— Не понимаю, что вы хотите сказать. Я собираю показания по возможности добросовестно. Так поступают все следователи. В летописи судопроизводства нет ни одного случая показаний, искаженных или урезанных судьей. Если же, согласно укоренившемуся обычаю моих коллег, я несколько изменяю выражения, употребляемые свидетелями, это происходит потому, что свидетели, подобные Дювалю, которого вы сейчас слышали, плохо изъясняются, и было бы противно достоинству правосудия заносить в протокол безграмотные, низкие и часто грубые обороты, когда в этом нет никакой необходимости. Но мне кажется, сударь, вы совершенно не представляете себе условий, в которых происходит судебное следствие. Нельзя упускать из виду цель, которую ставит себе следователь, собирая и группируя свидетельства. Нужно не только усвоить суть дела, но я разъяснить ее суду. Недостаточно осветить разбираемые обстоятельства в собственном сознании, надо осветить их в сознании судей. Следовательно, весьма важно сделать очевидными улики, которые подчас скрыты как в двусмысленных и многословных высказываниях свидетеля, так и в запутанных ответах обвиняемого. Если бы их записывали без определенного порядка и последовательности, самые убедительные показания выглядели бы необоснованно и большинство виновных ускользало бы от кары.
— Но разве, — спросил я, — этот способ, который заключается в уточнении неясной мысли свидетелей, не таит в себе опасности?
— Он был бы опасным, если бы судьи не были так щепетильны. Но я не — знал еще ни одного судьи, который не обладал бы высоким сознанием своего долга. А между тем, я заседал бок о бок и с протестантами, и с деистами, и с евреями. Но все они были судьями.
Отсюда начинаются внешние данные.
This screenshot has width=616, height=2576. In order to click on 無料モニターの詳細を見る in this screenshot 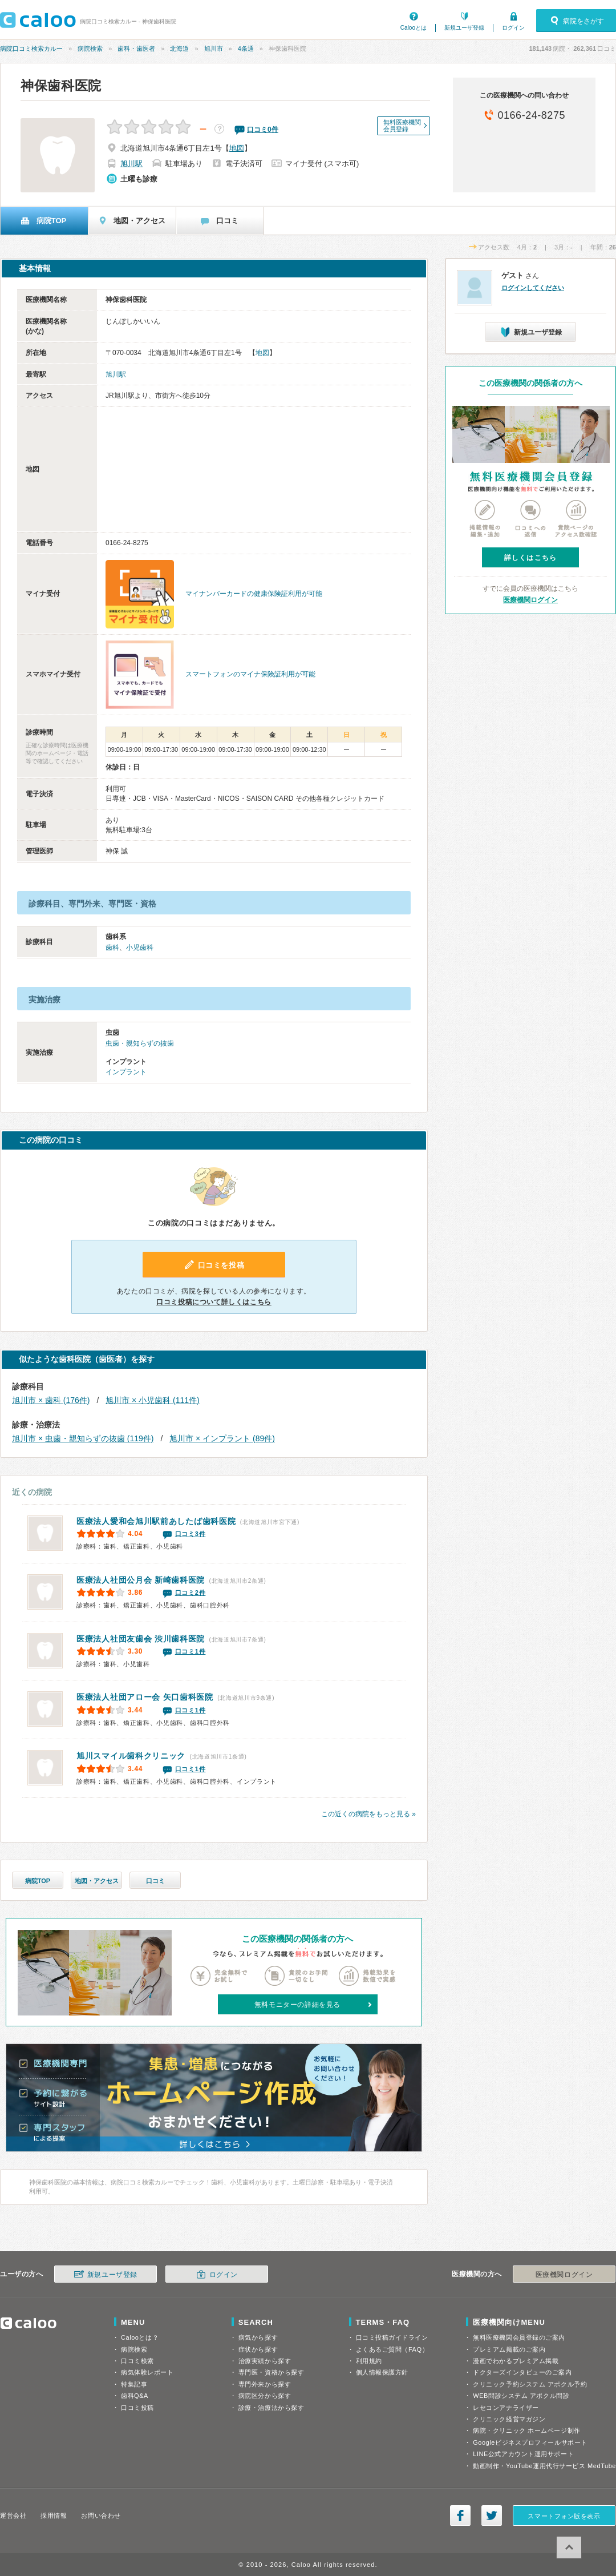, I will do `click(297, 2005)`.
— Во всяком случае, господин Тома, ваша система страдает тем недостатком, что свидетель, когда вы читаете его показания, попросту не может их понять, так как вы вводите такие обороты, которыми он не пользуется и смысл которых от него ускользает. Что значит для этого поденщика ваше выражение «с подозрительным видом»?
Он живо возразил мне:
— Я думал об этом и принял против подобной опасности строжайшие меры. Приведу вам хотя бы такой пример. Недавно один свидетель с довольно ограниченным умом и неизвестными мне нравственными устоями очень, по моему мнению, невнимательно слушал секретаря, читавшего его собственные показания. Я велел прочесть их вторично, предложив ему на этот раз прослушать все с особым вниманием. Я заметил, что он опять был столь же рассеян. Тогда я прибегнул к уловке, которая должна была пробудить в нем сознание его долга и ответственности. Я продиктовал писцу фразу, которая противоречила всему предшествующему, и предложил свидетелю подписать протокол. В ту минуту, когда он поднес перо к бумаге, я удержал его руку. «Несчастный! — воскликнул я. — Вы собираетесь подписать показание, противоречащее тому, которое вы только что сделали, а следовательно, совершить преступление».
— И что же он сказал вам?
— Он жалобно ответил мне: «Господин судья, вы образованнее меня и лучше знаете, что надо писать». Как видите, — продолжал г — н Тома, — судья, который добросовестно выполняет свой долг, старается избежать всякой оплошности. Поверьте мне, сударь, судебных ошибок не бывает.